Не мог я не вспомнить и труды немца Карла Вернике, который писал о сверхценных идеях, как об отдельном психическом расстройстве. Подобные идеи возникают, по его мнению, в результате реальных обстоятельств, но сопровождаются чрезмерным эмоциональным напряжением и преобладают в сознании над всеми остальными суждениями. По сути это род одержимости. Одной из таких сверхценных идей немецкий психиатр считал болезненную ревность, и, в отличие от психоневрозов, сверхценные идеи воспринимаются пациентами как нечто глубоко личное.
Немного спустя, когда я раздобыл изданный на гектографе томик той самой ужасной «Крейцеровой сонаты», – я полностью уверился в своей заключении.
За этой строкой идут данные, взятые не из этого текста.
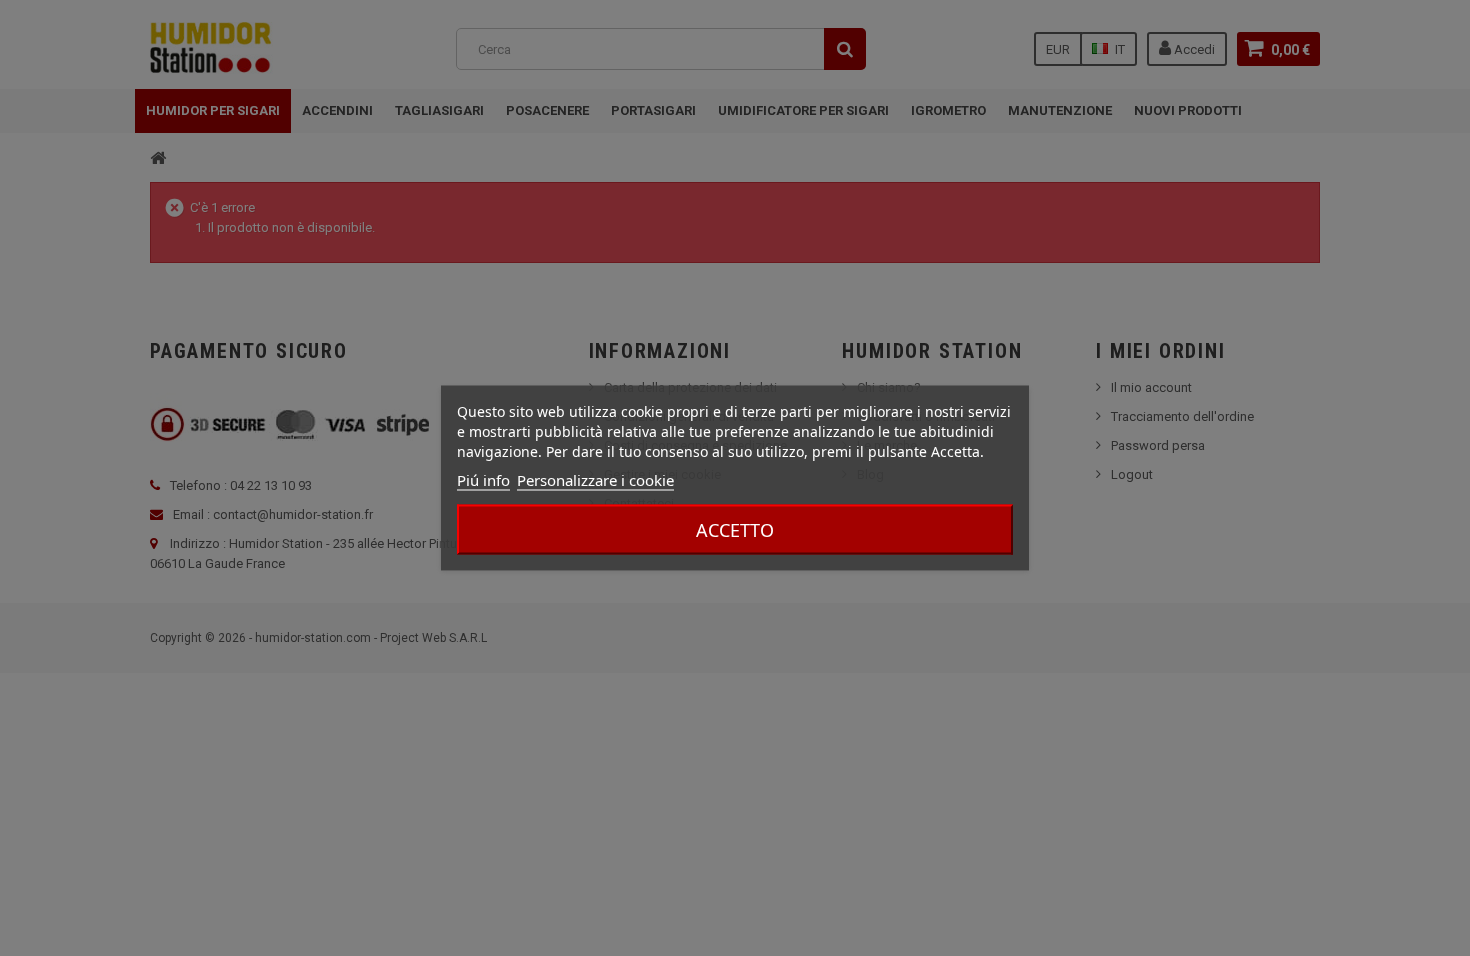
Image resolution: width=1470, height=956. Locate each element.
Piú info (483, 480)
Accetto (735, 530)
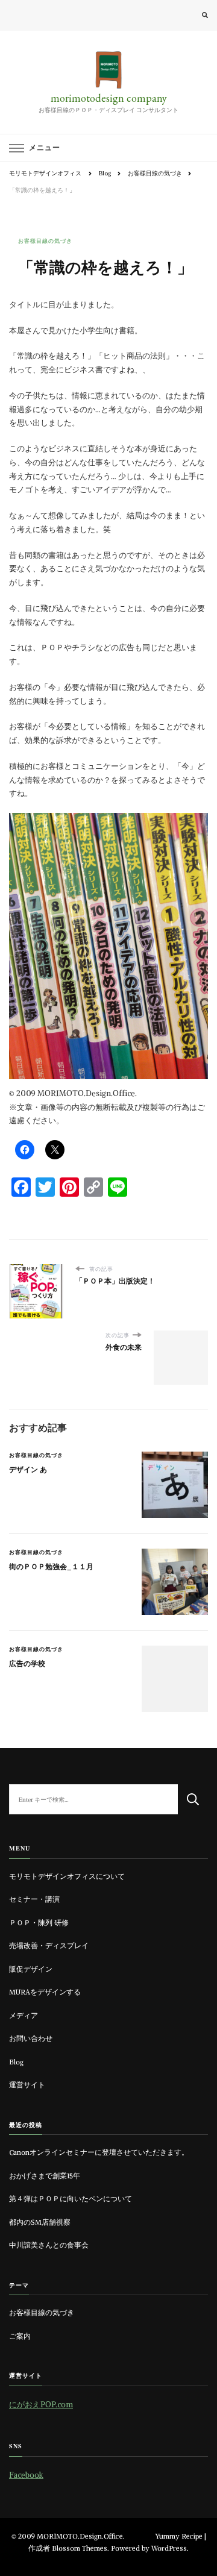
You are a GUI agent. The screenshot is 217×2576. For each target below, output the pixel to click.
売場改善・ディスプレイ (49, 1945)
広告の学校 (27, 1663)
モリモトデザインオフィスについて (67, 1876)
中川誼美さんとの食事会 (49, 2245)
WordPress (169, 2548)
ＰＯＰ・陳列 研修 (39, 1923)
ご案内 (20, 2336)
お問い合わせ (30, 2038)
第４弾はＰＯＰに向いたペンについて (70, 2199)
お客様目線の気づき (45, 240)
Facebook (26, 2475)
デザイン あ (28, 1469)
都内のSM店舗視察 (40, 2222)
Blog (16, 2062)
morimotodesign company (109, 98)
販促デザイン (30, 1969)
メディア (23, 2015)
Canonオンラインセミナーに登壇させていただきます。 (99, 2152)
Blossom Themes (79, 2548)
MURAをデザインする (45, 1992)
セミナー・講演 (34, 1899)
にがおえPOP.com (41, 2404)
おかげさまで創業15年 (44, 2176)
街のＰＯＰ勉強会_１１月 (51, 1566)
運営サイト (27, 2085)
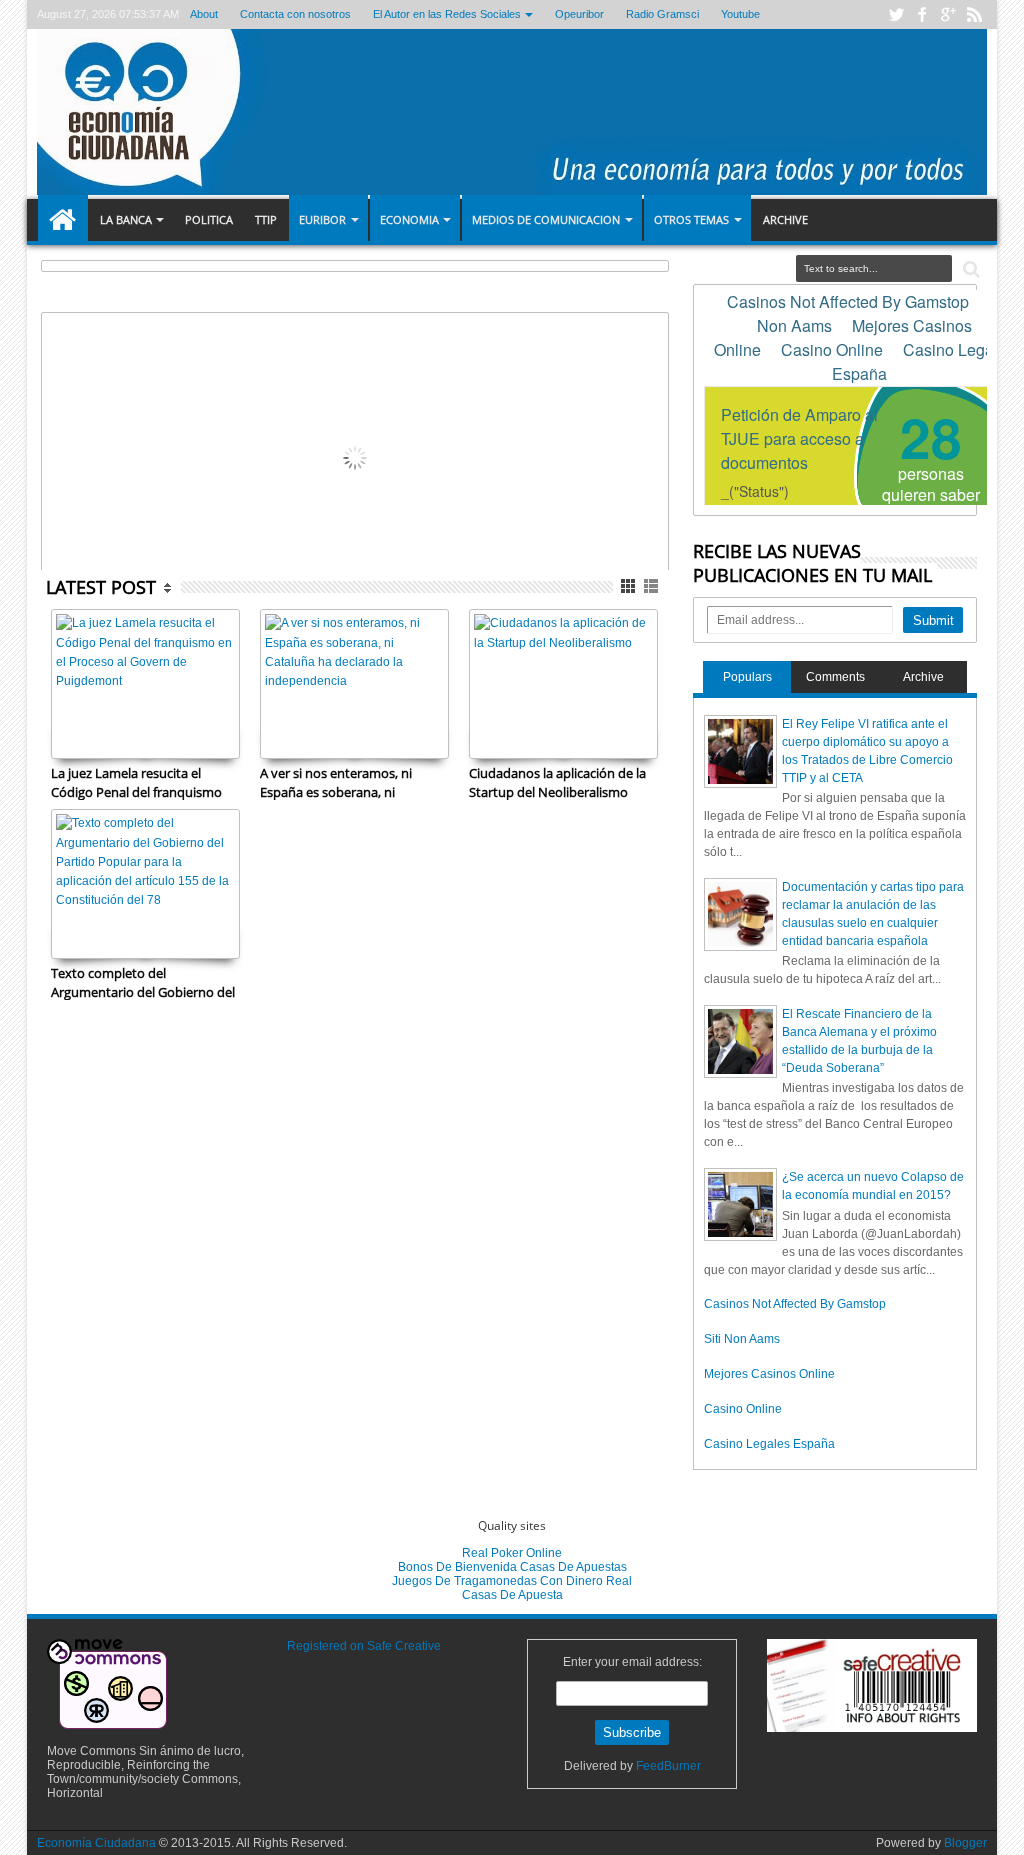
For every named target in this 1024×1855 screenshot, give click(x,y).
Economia (409, 219)
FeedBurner (668, 1766)
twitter (896, 14)
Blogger (965, 1843)
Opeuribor (579, 14)
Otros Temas (691, 219)
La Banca (126, 219)
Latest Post (101, 587)
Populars (747, 677)
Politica (209, 219)
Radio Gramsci (662, 14)
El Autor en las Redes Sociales (447, 14)
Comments (835, 677)
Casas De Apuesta (512, 1595)
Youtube (740, 14)
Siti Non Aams (742, 1339)
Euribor (322, 219)
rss (974, 14)
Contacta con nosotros (295, 14)
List (652, 586)
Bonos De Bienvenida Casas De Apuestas (512, 1567)
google (948, 14)
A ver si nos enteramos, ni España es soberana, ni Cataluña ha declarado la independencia (336, 782)
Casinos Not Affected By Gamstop (795, 1304)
Описания ревности, мучившей главного героя, явно были взяты из личных переживаний: «…в это самое время ее свободы от беременности и кормления, в ней с особенной силой проявилось прежде заснувшее, женское кокетство. И во мне, соответственно этому, с особенной же силой проявились мучения ревности, которые, не переставая, терзали меня во все время моей женатой жизни, как они и не могут не терзать всех тех супругов, которые живут с женами, как я жил, то есть безнравственно».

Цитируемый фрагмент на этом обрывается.